- Born: Tanuku, Andhra Pradesh
- Occupations: Working President, Party General Secretary
- Political party: Lok Satta Party
- Movement: Lok Satta Movement
- Children: 2
- Website: dvvsvarmablogspot.com

= D. V. V. S. Varma =

D.V.V.S. Varma was the Working President of the Lok Satta Party for Andhra Pradesh State. He was actively involved in Lok Satta movement from the time of its inception. He has served in various office-bearer positions for the Lok Satta Party. He is also a reputed newspaper columnist and media analyst of political and policy affairs.

==Early life==
Mr. Varma lived in Tanuku of West Godavari district along with his wife and two children.

==Political Involvement==
D.V.V.S. Varma has been an active member of the communist movement in Andhra Pradesh, and the Communist Party of India (CPI), for more than two decades and worked at the grassroots level. After quitting the CPI in the mid '90s, Mr. Varma continued to work in the areas of primary education and sanitation and eventually joined the Lok Satta movement.

===Lok Satta Movement===
Under the leadership of Mr. Varma, the Lok Satta Movement expanded its presence across all 23 districts of Andhra Pradesh, establishing primary units in many mandals. He served as the State Campaign Coordinator for Andhra Pradesh. He was involved in the campaign for candidate disclosures, including the “People’s Ballot,” and contributed to the Movement for Empowerment of Local Governments as well as the statewide ‘1-crore signature campaign,’ which focused on strengthening local governance at the level of panchayats and municipalities.

He was also actively involved in coordinating the "Vote India" campaign.

==Lok Satta Party==
DVVS Varma was chosen as the Party General Secretary in 2006. He was one of the contestants that ran for the President of Lok Satta Party in the first organisational election in January 2009.

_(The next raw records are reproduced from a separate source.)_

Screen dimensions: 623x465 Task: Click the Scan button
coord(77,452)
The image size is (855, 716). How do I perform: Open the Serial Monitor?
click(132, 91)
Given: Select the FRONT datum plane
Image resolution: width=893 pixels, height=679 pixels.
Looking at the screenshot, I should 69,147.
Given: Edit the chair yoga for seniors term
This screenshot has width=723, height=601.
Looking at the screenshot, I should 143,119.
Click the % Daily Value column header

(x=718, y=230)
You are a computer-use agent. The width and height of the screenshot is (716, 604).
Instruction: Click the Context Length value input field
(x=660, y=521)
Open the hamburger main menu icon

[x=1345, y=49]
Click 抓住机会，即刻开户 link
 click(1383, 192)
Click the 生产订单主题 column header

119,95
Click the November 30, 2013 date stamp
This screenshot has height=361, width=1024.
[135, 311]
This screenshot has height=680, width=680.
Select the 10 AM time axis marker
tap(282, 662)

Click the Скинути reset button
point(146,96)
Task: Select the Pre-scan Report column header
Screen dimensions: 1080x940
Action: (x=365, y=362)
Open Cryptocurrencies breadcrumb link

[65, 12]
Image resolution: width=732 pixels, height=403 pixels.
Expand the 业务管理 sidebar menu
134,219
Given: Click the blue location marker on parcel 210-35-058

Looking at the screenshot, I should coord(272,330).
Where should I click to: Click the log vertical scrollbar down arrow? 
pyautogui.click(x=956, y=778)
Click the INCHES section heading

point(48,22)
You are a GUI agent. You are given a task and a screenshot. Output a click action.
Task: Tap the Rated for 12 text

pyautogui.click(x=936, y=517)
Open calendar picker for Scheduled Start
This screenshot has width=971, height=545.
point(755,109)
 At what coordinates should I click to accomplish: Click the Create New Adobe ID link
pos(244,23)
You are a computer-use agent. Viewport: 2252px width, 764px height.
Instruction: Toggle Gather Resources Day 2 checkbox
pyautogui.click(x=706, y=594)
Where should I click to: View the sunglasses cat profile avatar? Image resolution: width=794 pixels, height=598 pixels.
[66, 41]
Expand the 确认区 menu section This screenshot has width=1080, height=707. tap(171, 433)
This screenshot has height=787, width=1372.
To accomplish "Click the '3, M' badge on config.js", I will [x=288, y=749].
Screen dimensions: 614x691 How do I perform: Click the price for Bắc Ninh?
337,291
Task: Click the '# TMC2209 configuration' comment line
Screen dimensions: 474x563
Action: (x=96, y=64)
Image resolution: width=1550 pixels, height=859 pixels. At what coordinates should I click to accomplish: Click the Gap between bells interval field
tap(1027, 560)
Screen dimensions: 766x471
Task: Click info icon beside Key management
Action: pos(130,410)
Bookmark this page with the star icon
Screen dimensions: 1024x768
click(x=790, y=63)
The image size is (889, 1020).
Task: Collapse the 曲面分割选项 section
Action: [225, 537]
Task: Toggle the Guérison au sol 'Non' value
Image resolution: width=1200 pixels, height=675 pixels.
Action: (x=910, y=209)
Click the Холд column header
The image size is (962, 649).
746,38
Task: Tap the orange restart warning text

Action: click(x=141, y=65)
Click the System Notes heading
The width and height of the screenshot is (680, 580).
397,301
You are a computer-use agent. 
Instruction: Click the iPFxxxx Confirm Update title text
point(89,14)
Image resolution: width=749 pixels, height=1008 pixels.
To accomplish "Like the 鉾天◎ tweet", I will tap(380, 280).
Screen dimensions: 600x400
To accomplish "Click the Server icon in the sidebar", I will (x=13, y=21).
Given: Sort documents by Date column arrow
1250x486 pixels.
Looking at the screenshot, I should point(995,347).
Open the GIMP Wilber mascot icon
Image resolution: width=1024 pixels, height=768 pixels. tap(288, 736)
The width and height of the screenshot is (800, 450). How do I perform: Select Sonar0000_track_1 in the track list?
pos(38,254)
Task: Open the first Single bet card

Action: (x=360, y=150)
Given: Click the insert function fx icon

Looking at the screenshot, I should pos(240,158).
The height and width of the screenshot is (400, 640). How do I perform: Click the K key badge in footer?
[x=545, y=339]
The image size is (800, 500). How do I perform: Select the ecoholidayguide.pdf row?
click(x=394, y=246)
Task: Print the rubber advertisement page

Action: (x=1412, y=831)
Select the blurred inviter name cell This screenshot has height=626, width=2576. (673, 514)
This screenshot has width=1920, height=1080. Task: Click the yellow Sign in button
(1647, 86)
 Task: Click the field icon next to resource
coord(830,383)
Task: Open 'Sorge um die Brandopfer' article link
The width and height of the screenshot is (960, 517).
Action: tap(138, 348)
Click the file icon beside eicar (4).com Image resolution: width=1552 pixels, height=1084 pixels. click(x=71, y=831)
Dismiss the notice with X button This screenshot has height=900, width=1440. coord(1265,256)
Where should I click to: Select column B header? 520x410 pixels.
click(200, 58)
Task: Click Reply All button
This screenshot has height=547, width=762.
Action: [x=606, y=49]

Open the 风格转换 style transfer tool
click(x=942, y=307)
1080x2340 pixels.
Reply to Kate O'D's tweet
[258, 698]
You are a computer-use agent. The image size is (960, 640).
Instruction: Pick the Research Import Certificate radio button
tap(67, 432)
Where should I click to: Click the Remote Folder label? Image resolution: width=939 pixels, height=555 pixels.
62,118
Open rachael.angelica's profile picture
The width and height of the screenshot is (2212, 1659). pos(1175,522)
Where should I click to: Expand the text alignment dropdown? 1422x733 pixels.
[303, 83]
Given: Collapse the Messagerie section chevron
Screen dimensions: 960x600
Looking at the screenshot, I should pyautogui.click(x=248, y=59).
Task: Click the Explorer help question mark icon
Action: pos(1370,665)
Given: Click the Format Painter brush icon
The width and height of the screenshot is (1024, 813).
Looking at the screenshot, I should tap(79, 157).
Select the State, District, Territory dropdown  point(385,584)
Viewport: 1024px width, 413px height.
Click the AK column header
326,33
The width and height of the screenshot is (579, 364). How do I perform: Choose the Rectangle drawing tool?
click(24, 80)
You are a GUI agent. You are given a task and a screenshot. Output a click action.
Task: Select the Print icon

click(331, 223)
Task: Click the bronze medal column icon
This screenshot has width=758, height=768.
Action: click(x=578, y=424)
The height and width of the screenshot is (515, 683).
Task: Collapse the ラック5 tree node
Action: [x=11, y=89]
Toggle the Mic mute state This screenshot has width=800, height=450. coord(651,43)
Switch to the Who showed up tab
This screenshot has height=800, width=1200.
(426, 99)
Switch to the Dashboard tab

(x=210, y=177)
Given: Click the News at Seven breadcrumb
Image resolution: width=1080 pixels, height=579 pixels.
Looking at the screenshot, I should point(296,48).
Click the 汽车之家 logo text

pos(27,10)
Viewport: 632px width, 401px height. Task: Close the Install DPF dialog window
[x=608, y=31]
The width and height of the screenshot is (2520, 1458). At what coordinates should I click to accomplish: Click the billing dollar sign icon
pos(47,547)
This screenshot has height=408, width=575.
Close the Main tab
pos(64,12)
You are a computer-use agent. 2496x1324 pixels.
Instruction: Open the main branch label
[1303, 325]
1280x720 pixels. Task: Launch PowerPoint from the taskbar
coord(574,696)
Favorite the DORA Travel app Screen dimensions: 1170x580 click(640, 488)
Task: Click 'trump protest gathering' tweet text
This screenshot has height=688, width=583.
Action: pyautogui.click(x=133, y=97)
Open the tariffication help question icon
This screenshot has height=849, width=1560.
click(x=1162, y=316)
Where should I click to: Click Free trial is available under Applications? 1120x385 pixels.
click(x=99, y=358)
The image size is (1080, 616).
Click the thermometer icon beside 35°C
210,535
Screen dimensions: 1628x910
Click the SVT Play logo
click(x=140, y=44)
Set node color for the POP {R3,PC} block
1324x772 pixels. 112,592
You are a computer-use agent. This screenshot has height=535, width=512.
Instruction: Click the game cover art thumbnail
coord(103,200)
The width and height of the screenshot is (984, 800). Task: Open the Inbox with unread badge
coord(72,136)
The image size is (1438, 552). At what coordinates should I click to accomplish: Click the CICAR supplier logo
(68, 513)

Till 2014, D.V.V.S. Varma was the President of Lok Satta Party for unified Andhra Pradesh State. From 2014 to 2015, D.V.V.S. Varma was the President of Lok Satta Party for Andhra Pradesh State.

==Editor==
He is also the Chief Editor of Jaateeya Spurthi, a Telugu current affairs fortnightly.
Previously, he was the Editor of Lok Satta Times fortnightly (Telugu), the official magazine of Lok Satta Party. Viewers can access this magazine at www.loksatta.org website.